▸ **Supplied records**
::::

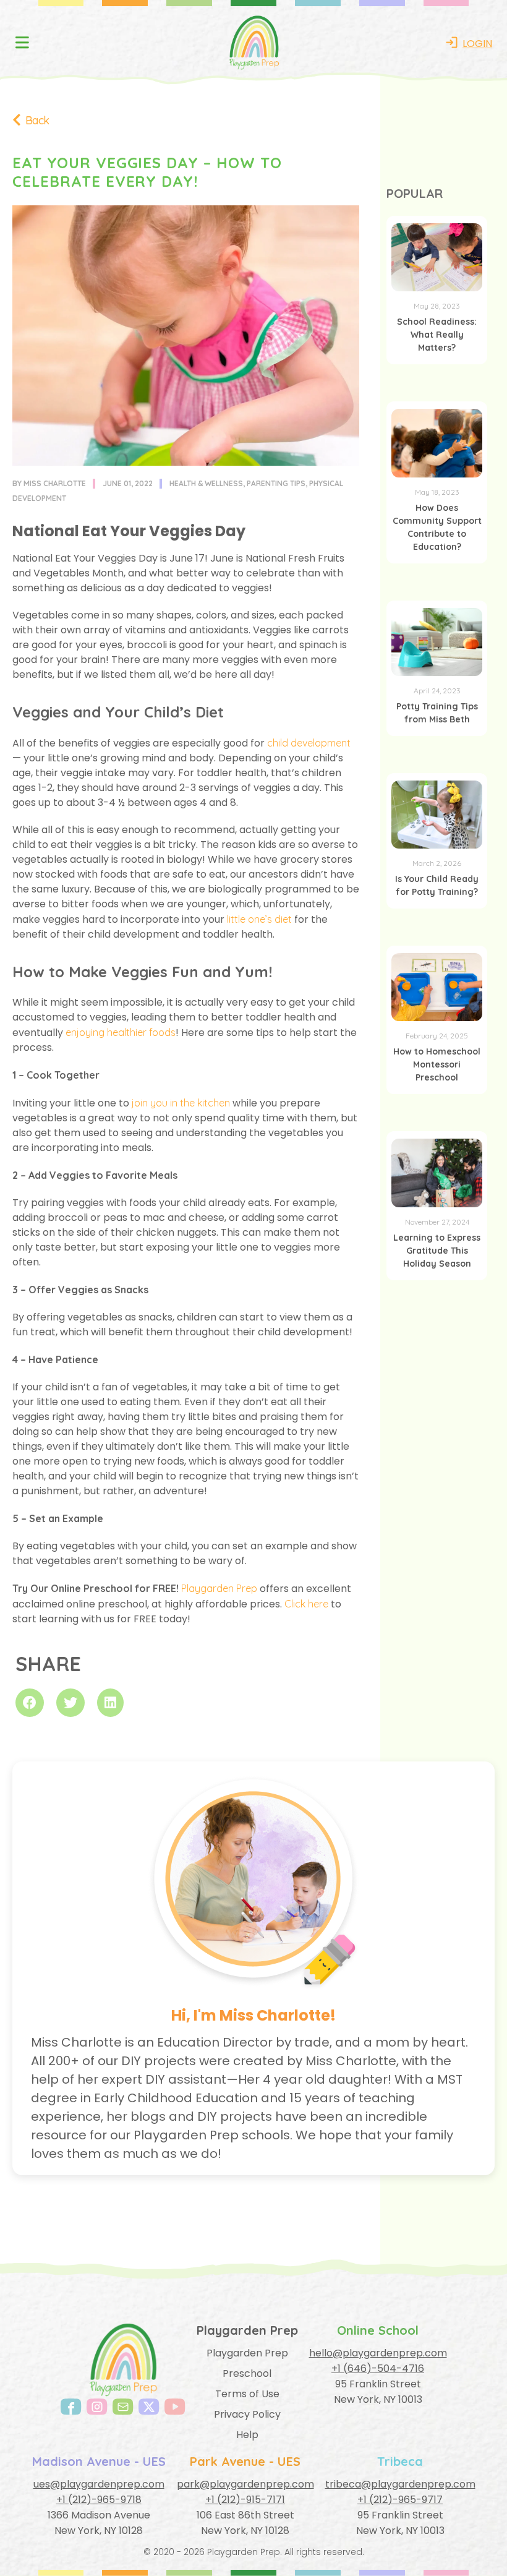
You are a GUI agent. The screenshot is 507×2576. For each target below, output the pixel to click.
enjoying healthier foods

::::

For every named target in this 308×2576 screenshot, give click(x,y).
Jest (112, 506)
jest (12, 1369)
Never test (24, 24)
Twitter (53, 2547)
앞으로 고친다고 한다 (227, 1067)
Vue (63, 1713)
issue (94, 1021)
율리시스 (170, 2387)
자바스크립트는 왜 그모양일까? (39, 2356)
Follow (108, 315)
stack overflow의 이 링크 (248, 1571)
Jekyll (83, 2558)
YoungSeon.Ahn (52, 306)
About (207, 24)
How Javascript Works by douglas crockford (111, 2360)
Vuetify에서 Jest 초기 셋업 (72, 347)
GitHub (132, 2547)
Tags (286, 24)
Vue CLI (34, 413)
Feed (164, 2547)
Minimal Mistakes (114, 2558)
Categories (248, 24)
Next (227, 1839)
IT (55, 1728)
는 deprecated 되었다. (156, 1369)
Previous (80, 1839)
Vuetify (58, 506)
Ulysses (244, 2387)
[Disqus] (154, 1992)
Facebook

::::

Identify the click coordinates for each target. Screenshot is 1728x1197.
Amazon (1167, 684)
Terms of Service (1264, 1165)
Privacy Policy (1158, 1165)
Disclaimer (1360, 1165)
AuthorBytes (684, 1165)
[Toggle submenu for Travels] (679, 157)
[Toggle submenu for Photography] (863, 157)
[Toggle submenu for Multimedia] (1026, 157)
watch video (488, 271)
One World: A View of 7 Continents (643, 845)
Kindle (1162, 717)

::::

▸ **Directive**
Please copy the rows from the one containing "[Toggle submenu for Photography] (863, 157)" through the one containing "Kindle (1162, 717)", both included, without changing anything.

▸ **Answer for the task**
[Toggle submenu for Photography] (863, 157)
[Toggle submenu for Multimedia] (1026, 157)
watch video (488, 271)
One World: A View of 7 Continents (643, 845)
Kindle (1162, 717)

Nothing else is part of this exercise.